Less than a year ago, Meredith Smith (’08) was using her applied arts and sciences degree working for a travel company. When her position was terminated, she decided to start from scratch as an entrepreneur, opening Candi’s Organic Bakery.
At Dallas-area farmers markets, locals stop by for her gluten-free, vegan and USDA certified organic treats. She developed all the recipes and now bakes about 800 cupcakes and more than 10 pounds of animal crackers each month.
“I could have gotten another job, or I could have started my own business,” Smith says. “My education at UNT prepared me for both.”
Smith drew from the food truck business model, popular in cities like Los Angeles, and sells her creations personally at weekend events and farmers markets.
Her slogan is, “You are what you eat … so eat something without pesticides, hormones, antibiotics, herbicides and other chemicals.” All goods are baked without high fructose corn syrup and with high-quality ingredients.
Along with husband and wife team Austin and Stacy Gillespie, Smith bakes and packages the goods at a commercial kitchen in Garland.
Candi's Organic Bakery
Check out her “Celebrating MOMpreneurs” segment on Good Morning Texas through WFAA TV Dallas/Fort Worth.
“Each box is environmentally conscious, using 25 to 30 percent less fiber than typical bakery boxes,” she says. The fiber comes from the Sustainable Forest Initiative, which collects and reforests lumber, and the cardboard is not chemically coated. Each order is baked and shipped the same day for freshness, sometimes reaching destinations as far as New York.
Family and friends
One of Smith’s encouraging “cheerleaders” is her former boss, Jennifer Williams, who owned Tea Time Treasures in downtown Plano. Smith worked at the tearoom while attending UNT.
“Jennifer taught me what it took to own a business,” she says. “I owe a lot of what I am doing and have achieved to her.”
The company is named after Smith’s daughter Candice, 6, who was her inspiration and is ecstatic about the new venture. Smith’s boyfriend, Alex Ruiz, also has been a strong supporter.
“When I came to Alex with this idea, he just smiled and said, ‘Let's make it happen.’ He watches the kids, makes deliveries and helps me set up at each farmers market,” Smith says.
She overflows with thanks for her mother, Merilyn Smith, as well as former co-workers and friends from her last job.
To give back, Smith created "Cupcakes for Charity," a fundraising avenue for local nonprofits. The nonprofit organization and its members preorder baked goods and then receive a percentage of profits.
In the sweltering July sun, Smith and friends set up shop in front of Allen Community Outreach for a cupcake drive and gave 10 percent of profits to the organization. Multiple area churches bought organic pumpkin pies for Thanksgiving, raising money for their congregations.
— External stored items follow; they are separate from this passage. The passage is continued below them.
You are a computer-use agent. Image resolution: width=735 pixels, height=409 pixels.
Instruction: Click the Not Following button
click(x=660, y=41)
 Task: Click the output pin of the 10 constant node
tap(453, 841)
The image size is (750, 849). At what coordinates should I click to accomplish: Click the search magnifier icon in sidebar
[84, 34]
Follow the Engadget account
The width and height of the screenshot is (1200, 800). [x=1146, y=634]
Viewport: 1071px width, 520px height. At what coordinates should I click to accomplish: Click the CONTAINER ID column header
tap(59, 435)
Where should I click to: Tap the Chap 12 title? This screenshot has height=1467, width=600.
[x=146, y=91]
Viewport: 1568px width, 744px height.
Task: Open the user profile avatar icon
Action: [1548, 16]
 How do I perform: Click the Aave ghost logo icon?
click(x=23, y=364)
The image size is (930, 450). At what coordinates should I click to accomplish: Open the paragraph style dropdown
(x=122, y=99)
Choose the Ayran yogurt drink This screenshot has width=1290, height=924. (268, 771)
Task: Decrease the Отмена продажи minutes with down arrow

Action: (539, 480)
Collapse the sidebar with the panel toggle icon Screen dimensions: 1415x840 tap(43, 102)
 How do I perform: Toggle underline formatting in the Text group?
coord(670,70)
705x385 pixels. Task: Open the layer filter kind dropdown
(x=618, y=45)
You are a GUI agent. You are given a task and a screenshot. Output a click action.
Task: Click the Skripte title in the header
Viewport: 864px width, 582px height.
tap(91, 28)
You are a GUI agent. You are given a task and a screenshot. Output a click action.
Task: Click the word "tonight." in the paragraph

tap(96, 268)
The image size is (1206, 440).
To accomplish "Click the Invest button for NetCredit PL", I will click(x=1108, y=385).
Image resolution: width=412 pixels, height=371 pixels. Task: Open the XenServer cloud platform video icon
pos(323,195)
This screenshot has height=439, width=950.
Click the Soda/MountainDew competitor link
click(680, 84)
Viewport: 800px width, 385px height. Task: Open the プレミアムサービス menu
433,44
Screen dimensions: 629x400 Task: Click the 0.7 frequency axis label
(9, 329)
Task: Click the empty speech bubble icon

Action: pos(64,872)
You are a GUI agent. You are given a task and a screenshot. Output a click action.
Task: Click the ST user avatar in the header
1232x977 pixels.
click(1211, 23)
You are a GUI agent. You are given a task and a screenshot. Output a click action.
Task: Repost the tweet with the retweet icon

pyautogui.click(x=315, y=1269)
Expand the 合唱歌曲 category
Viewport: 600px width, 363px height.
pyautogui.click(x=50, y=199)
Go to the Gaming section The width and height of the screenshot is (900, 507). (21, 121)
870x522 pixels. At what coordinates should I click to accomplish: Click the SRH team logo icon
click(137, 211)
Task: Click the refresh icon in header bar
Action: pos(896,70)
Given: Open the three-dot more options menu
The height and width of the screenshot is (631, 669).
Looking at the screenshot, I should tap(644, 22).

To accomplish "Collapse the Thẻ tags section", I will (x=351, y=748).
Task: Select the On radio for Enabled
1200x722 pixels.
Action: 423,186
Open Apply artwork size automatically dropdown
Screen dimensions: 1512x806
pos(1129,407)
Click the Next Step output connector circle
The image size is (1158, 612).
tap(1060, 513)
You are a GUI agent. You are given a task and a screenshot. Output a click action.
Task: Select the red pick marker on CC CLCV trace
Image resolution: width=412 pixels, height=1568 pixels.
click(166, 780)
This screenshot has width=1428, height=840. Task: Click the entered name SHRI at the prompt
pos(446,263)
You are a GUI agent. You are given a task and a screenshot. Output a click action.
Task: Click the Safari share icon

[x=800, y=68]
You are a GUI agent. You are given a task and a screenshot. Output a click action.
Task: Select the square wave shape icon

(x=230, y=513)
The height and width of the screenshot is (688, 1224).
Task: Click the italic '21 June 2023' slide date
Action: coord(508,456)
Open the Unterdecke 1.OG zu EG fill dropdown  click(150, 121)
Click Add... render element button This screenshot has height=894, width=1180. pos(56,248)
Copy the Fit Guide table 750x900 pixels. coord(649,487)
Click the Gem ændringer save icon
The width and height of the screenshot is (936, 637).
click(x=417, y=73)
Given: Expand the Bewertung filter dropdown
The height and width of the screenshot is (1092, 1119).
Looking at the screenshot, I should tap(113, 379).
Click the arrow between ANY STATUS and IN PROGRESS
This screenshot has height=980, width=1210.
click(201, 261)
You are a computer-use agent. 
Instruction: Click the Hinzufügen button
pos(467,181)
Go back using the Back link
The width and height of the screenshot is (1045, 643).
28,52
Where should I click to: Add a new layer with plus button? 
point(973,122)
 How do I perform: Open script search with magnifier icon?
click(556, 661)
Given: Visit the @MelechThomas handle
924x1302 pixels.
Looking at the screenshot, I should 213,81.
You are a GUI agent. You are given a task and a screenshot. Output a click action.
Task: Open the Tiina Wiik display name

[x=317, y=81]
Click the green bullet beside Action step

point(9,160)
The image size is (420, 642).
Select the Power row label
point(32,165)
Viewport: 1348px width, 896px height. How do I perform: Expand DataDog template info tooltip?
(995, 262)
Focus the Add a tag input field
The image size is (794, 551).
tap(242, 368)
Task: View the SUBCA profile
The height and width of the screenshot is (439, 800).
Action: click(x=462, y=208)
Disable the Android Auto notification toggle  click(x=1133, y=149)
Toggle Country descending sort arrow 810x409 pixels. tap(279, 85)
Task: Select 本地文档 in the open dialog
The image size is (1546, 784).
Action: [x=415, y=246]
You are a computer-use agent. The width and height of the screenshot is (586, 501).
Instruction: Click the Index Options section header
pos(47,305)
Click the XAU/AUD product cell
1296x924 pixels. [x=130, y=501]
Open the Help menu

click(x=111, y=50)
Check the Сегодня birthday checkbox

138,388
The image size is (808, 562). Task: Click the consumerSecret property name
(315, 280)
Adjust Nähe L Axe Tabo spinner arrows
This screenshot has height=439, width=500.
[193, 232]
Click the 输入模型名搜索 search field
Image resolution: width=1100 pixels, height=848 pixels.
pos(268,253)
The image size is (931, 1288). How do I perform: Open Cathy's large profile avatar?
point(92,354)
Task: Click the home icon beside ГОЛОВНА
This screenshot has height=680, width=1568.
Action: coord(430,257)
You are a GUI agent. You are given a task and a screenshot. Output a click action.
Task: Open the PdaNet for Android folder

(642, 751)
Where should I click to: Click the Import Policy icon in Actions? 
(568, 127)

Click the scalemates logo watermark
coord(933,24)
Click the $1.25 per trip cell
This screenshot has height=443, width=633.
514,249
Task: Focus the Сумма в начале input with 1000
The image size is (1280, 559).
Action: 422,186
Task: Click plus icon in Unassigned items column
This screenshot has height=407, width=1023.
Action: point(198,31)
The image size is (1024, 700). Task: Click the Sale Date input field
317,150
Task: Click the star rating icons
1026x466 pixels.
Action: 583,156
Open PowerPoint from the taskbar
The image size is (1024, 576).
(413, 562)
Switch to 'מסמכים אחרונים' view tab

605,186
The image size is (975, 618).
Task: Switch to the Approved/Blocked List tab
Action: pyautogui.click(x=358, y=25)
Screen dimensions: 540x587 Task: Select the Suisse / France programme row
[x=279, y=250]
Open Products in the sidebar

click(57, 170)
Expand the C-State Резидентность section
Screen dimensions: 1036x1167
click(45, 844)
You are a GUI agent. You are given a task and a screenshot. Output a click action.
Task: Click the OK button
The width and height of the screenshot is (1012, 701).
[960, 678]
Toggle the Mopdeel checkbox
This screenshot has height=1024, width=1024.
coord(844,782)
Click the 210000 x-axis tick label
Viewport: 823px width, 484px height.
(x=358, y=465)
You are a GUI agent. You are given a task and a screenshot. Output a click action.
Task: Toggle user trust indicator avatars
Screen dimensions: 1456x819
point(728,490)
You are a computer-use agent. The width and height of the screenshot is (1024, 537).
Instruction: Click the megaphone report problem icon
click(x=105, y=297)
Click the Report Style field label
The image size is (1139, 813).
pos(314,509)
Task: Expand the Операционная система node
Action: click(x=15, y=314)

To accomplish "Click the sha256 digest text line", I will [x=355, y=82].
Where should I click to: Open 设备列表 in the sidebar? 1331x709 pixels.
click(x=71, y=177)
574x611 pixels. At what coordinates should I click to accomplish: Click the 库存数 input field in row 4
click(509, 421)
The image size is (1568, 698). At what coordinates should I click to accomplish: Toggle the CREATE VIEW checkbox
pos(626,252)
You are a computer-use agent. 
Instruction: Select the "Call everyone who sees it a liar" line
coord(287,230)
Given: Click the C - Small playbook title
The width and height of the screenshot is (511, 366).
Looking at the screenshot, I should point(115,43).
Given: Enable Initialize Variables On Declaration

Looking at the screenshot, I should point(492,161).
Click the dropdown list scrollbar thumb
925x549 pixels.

In the spring, “Cupcakes for Charity” will partner with school PTAs in the Dallas area for Valentine’s Day. Students can pre-order cupcakes to be hand-delivered to their sweeties, and the school will earn 25 percent of the profit.
Candi’s Organic Bakery goods can be found at a few local stores, with more in the works, and Smith hopes to have a storefront and bakery delivery truck soon.
“The education I received empowered me with choices,” she says. “I would love to get the message to students to think outside the box during hard economic times and lean on what they learned at UNT to make it through.”